● What is being asked: Gather all lines in the entries that include the word "Agency".
-=-=-=-=-
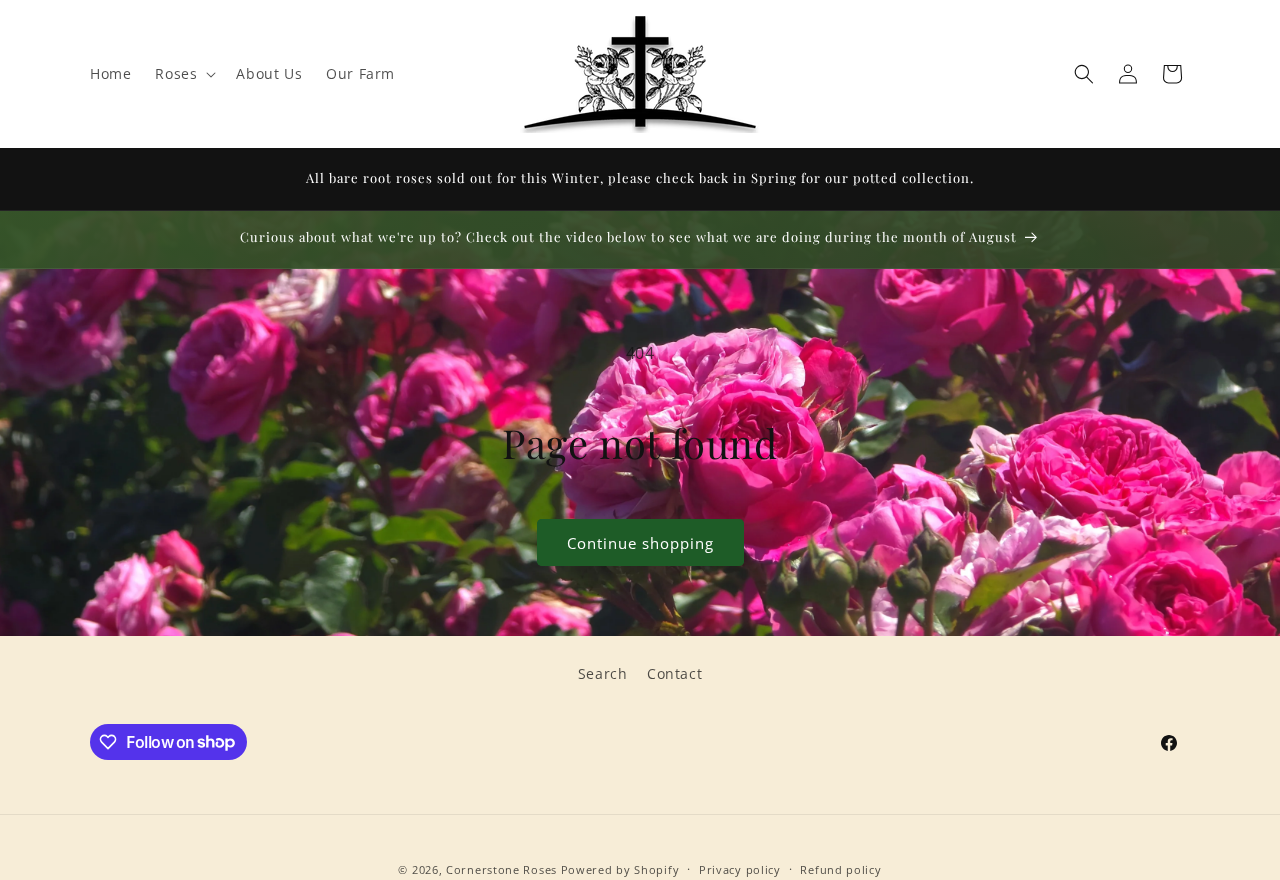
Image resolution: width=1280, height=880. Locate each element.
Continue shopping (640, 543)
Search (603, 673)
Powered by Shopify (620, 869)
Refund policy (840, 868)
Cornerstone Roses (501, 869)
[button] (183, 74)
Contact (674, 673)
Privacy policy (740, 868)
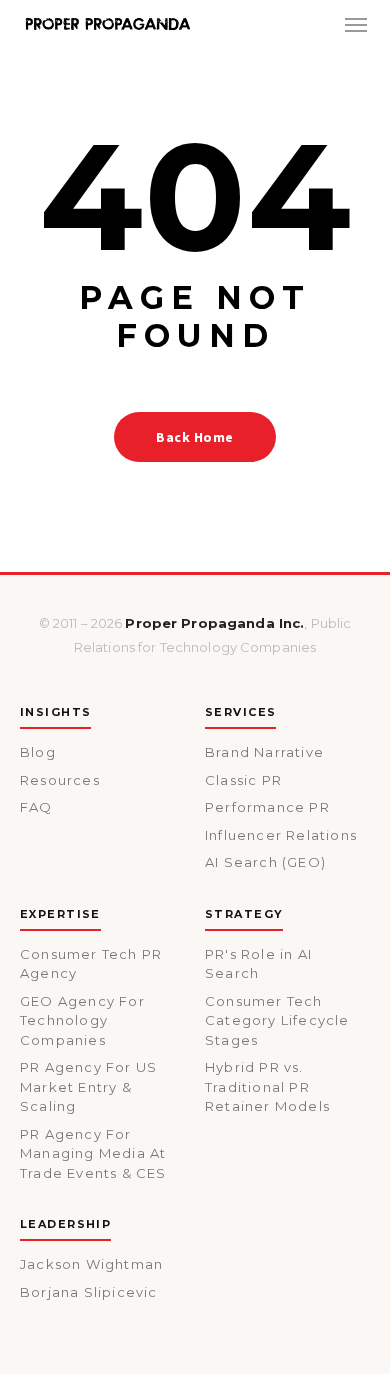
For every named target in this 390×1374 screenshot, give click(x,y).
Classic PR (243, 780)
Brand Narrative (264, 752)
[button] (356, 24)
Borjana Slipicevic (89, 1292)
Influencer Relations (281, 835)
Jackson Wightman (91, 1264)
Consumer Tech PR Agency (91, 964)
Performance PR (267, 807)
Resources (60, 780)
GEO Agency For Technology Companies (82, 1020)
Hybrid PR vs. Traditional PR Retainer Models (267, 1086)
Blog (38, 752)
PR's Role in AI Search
-=-=-=-=-
● Task output:
Consumer Tech PR Agency (91, 964)
GEO Agency For Technology Companies (82, 1020)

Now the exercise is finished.